A man is what got me into this situation. And now, it looks like a man might be my only way out.
The truck rumbles down the winding mountain road, the steady rhythm of the engine providing a grounding comfort amid the chaos of my thoughts. I watch the scenery past, trees and rocks merging into a green and brown blur that offers a momentary distraction.
Each twist and turn of the road mirrors the tumultuous emotions roiling inside me—hope, fear, and uncertainty—each vying for their moment in the spotlight.
I’m caught in a whirlwind, still reeling from Everett's kiss, his lips lingering on mine like a promise wrapped in confusion. My heart races, a stark reminder that the stakes are higher than ever.
The girls in the backseat giggle, their laughter a sweet melody that tugs at my heart. Their innocence reminds me of everything I want to provide for them and how, despite my own turmoil, they deserve stability and love.
But as I glance at Everett, his profile illuminated by the soft glow of the dashboard lights, I can't ignore the unease bubbling within me. This man, with his rugged charm and intense gaze, is so different from Ian.
Yet here I am, torn between the past that threatens to define me and the uncertain future he represents.
But all the drama aside, I still can't believe…Everett Logan kissed me.
The memory of his lips on mine replays in my mind. I can still taste the faint hint of coffee on his breath.
Part of me wants to revel in the moment, to let myself get swept up in the fantasy of a man like Everett wanting me. But another part, the part that's been burned too many times before, is screaming at me to guard my heart.
To keep my eyes open. To not be stupid.
I shake my head, trying to clear the fog. Everett is my boss now, for all intents and purposes. And after the disaster with Ian, the last thing I need is to get dragged up into another messy situation.
But what if it's different this time?
The thought drifts through my mind, unbidden. What if Everett is the real deal? A man who sees me for who I really am, not just some fantasy he's built up in my head?
I sneak a glance at him in the driver's seat. His strong jawline is set in a look of determination, his eyes focused on the road ahead. He's all hard lines and quiet strength, a far cry from Ian's easy charm and empty promises.
Don't go there, Kenz. This man is grumpy, divorced, and has kids.
Granted, his kids are amazing. But this all spells…complicated.
Still, I can't deny the spark. I comb my mind, searching for another kiss that even partially compares. But there is none.
Maybe it's just my own desperation talking. After everything that's happened, maybe I'm so starved for affection that I'm reading too much into a simple kiss.
Or maybe it's a sign.
I shake my head again, more forcefully this time. I can't afford to get caught up in maybes and what-ifs. Not when so much is riding on this job.
The girls' laughter filters up from the backseat, and I turn to see them giggling over some private joke, their faces alight with joy.
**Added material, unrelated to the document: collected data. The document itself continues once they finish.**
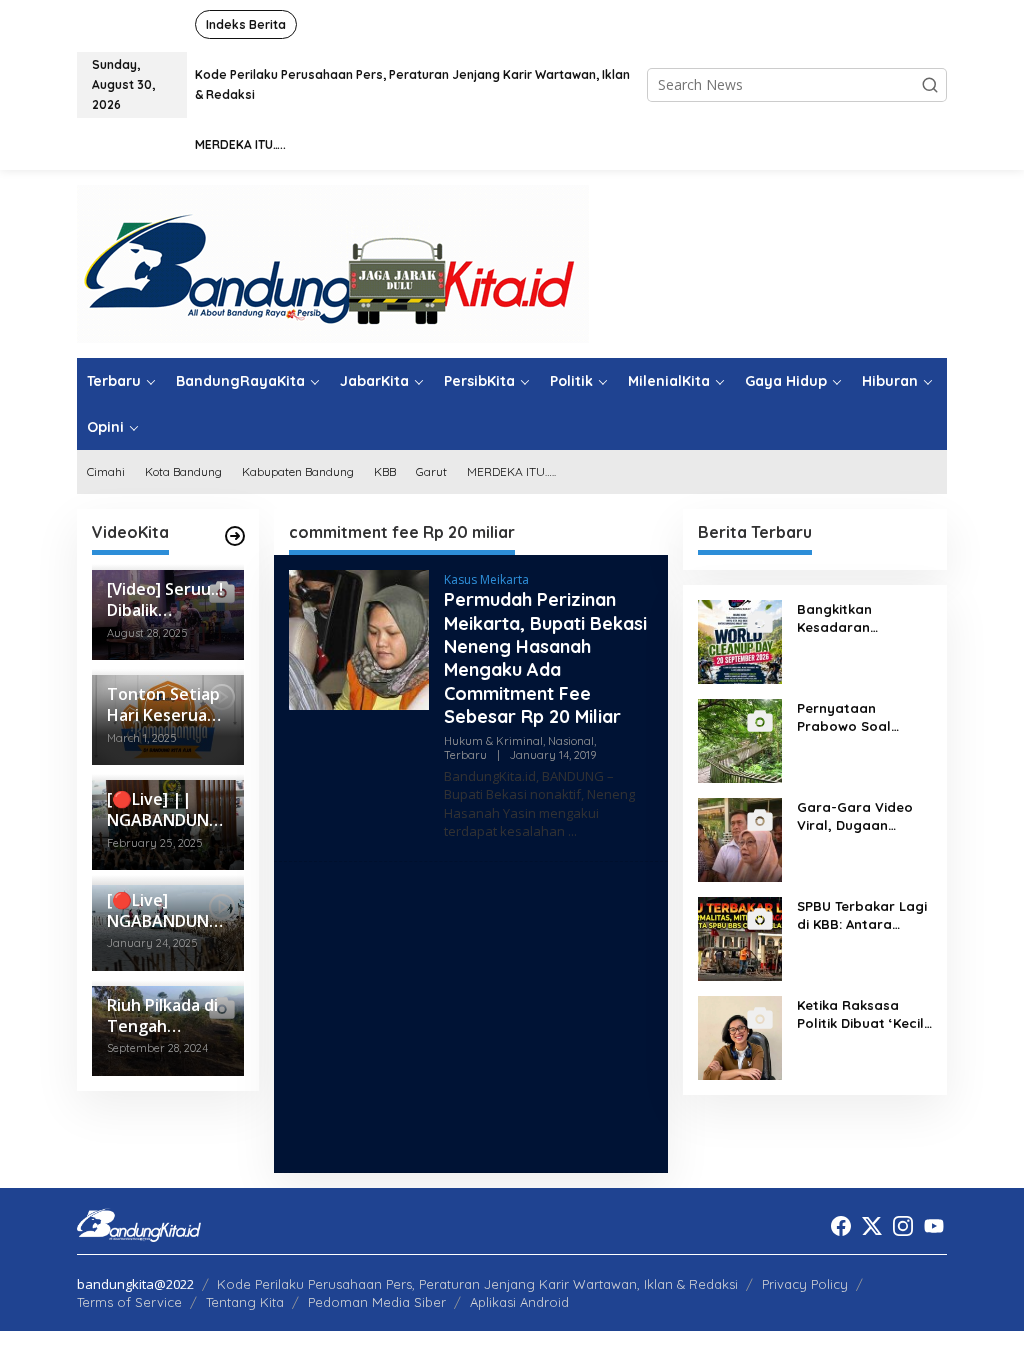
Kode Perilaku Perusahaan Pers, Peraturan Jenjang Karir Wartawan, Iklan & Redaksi (477, 1284)
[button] (930, 85)
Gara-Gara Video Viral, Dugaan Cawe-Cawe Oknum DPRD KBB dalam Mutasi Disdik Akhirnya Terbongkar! (860, 816)
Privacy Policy (805, 1284)
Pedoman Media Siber (377, 1302)
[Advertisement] (471, 1017)
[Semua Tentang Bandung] (333, 262)
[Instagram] (903, 1226)
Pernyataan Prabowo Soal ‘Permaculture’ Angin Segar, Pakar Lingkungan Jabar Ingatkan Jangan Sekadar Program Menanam (860, 717)
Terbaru (465, 755)
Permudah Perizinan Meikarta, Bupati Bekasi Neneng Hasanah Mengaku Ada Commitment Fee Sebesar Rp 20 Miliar (545, 658)
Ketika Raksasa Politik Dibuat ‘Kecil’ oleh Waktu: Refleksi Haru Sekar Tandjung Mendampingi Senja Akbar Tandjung (864, 1014)
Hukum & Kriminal (493, 741)
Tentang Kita (245, 1302)
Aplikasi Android (519, 1302)
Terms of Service (129, 1302)
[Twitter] (872, 1226)
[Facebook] (841, 1226)
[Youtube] (934, 1226)
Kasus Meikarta (486, 579)
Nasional (571, 741)
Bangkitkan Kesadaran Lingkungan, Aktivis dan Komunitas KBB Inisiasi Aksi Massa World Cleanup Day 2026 (862, 618)
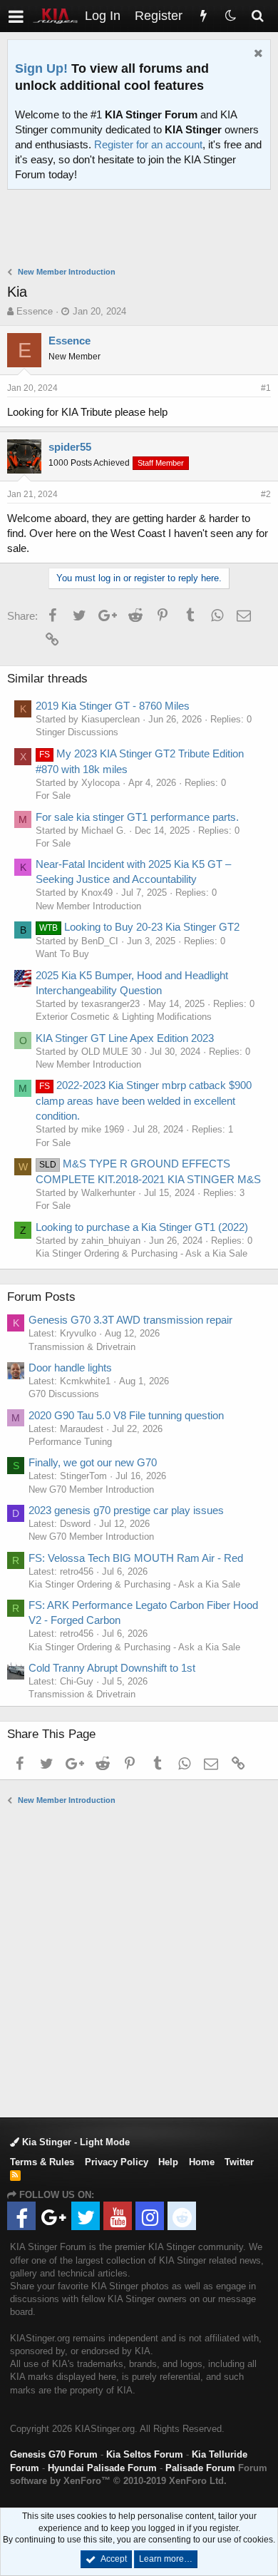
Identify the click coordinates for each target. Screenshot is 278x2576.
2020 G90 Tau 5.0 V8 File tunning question (126, 1415)
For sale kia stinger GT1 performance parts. (137, 817)
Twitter (239, 2162)
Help (168, 2162)
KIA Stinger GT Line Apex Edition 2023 (125, 1038)
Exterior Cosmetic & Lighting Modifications (124, 1016)
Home (202, 2162)
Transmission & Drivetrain (82, 1346)
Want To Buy (62, 954)
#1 (266, 388)
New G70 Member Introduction (91, 1489)
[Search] (257, 16)
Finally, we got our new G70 (93, 1462)
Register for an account (148, 144)
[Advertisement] (142, 229)
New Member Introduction (88, 906)
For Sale (53, 795)
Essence (34, 311)
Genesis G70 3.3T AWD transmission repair (130, 1320)
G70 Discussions (64, 1394)
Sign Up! (41, 68)
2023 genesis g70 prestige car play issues (126, 1510)
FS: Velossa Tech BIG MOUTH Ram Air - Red (136, 1558)
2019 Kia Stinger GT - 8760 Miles (113, 706)
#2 (266, 494)
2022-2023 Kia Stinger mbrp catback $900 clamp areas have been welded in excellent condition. (144, 1100)
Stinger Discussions (77, 732)
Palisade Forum (200, 2468)
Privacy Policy (116, 2162)
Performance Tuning (70, 1441)
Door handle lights (70, 1367)
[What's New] (203, 16)
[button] (16, 16)
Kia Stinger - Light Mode (74, 2142)
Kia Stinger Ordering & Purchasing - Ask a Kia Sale (141, 1253)
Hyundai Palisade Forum (102, 2468)
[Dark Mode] (230, 16)
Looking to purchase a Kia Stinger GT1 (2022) (142, 1227)
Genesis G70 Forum (54, 2454)
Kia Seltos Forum (144, 2454)
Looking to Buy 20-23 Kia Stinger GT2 (139, 927)
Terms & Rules (42, 2162)
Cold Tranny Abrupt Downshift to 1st (112, 1668)
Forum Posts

And I smile, wanting that for them, that carefree happiness that comes from feeling safe and loved.
And if taking this job, if living under the same roof as Everett Logan and all the complications that come with it, is what it takes to give them that... well, then, I'll just have to suck it up and deal with it.
I can do this.
I've survived worse than a little awkwardness with my boss.
This is just another challenge, another obstacle to overcome on my journey. And I'm a survivor.
The Energizer Bunny ain't got shit on me.
I turn, hiding my smile, and then I see the ranch up ahead.
I take a deep breath, steeling myself for what's to come. This is my fresh start, my chance to finally get my life on track. I won't let some silly kiss derail me.
Just keep your head down, do your job, and everything will be fine.